It’s so counterintuitive it needs to be read twice, but in the battle between Sweden’s biggest streaming service, Storytel, and Sweden’s biggest publisher Bonnier, which also happens to own Sweden’s second biggest streaming outfit, Bookbeat, it seems both companies are making more money by having less content available.
But is that the full story, is one side doing better than the other, or are both sides just making the best of a bad lot? And who will be the long-term winners and losers?
For Storytel, Bonnier was its big-name and big-volume supplier and as such got special treatment that comes with such muscle. That is to say high visibility for Bonnier content on Storytel and better royalties for Bonnier than other publishers got.
The justification for all this of course being Storytel’s understandable supposition that big-name Bonnier content attracted paying subscribers who would then consume other content carrying a lower royalty.
But earlier this week Storytel CEO Jonas Tellander told Svensk Bokhandel,
We have had more subscribers in April, while listening to Bonnier’s backlist with us has fallen sharply. We expect an increased gross margin because the consumption of Bonnier’s backlist directory has decreased significantly and is expected to continue to decrease as the conflict continues.
As noted at TNPS a few days ago, that’s partly because of the aforementioned preferential royalty rate Bonnier enjoyed as compared to other publishers, which means not only is Storytel seeing more subscribers but it is paying less per unit.
And of course other publishers are seeing their titles fill the vacuum, not least because Storytel is not giving Bonnier’s backlist titles any visibility advantage.
As Svensk Bokhandel observes,
Because Storytel saves money on customers listening to other publishers’ books, it must mean that Bonnier loses money.
Impeccable logic. Yet Svensk Bokhandel goes on to report Bonnier claiming sales increased in April compared to the previous year. Bonnier’s Sara said.
We are pleased that the figures for our digital business show continued strong growth. The listening in Nextory and Bookbeat increased, which gives the authors better pay and increases our margin.
Bookbeat CEO Niclas Sandin was more specific:
We have generally become more popular last year and have taken an increasing market share in Sweden. In numbers, the number of new users increased by well over 100 percent compared to the number of recruited April 2018 so we are of course satisfied with the month.

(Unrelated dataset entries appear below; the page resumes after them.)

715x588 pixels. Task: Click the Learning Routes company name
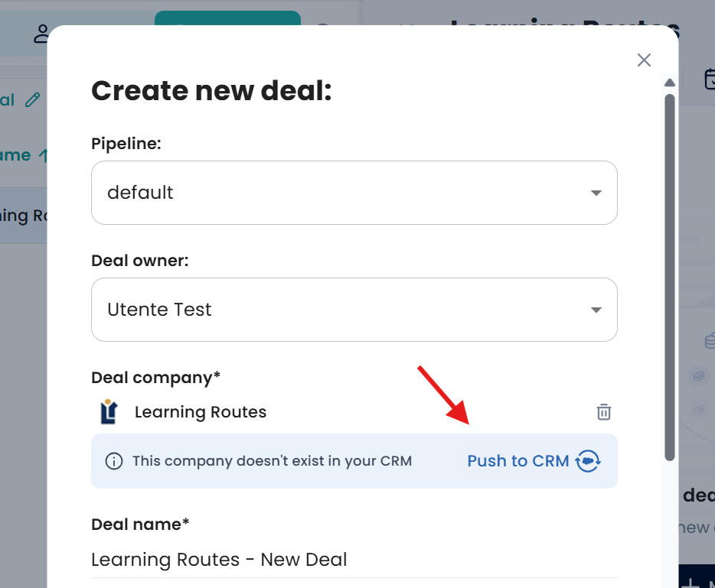[x=201, y=412]
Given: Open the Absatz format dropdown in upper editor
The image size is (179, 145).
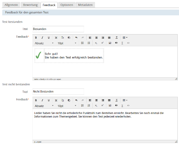Looking at the screenshot, I should click(x=44, y=43).
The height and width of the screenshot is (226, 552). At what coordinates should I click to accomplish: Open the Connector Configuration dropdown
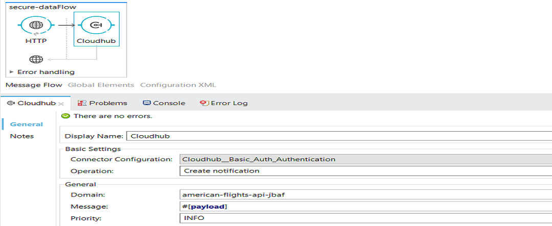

Fair enough. But that leaves unanswered the question whether the dispute is hurting Bonnier.
Year on year comparisons show Bookbeat is doing well and Storytel is doing well, but might Bookbeat be doing better if it still had the revenue from Storytel coming in?
Svensk Bokhandel wound up this story with an editorial saying,
Only the two parties involved really know how this conflict affects them financially.
For consumers and all of us in the book industry it is a taste of what may become our new everyday life – a competitive situation more closely resembling Netflix and HBO than the current relationship between Bokus and Adlibris.
Suddenly it’s not just Storytel that has exclusive content, with Bookbeat and Nextory fielding titles not available at Storytel. It’s a new situation.
And one we outside Sweden need to get used to too.
Currently it is Amazon and Audible that lead the way with exclusive content, and not just digital. Amazon imprint print books are as a rule only to be found on Amazon, although that in part can be explained by the refusal of other stores to stock them.
But we are fast approaching the time when subscription models prevail even in the hold-out countries like the US and UK. And when that happens we will indeed move to a landscape similar to that emerging with video streaming, where consumers will have to forego some pleasures because their preferred content is locked behind a subscription paywall.
Maybe the market is growing overall, disguising lost or forgone opportunities.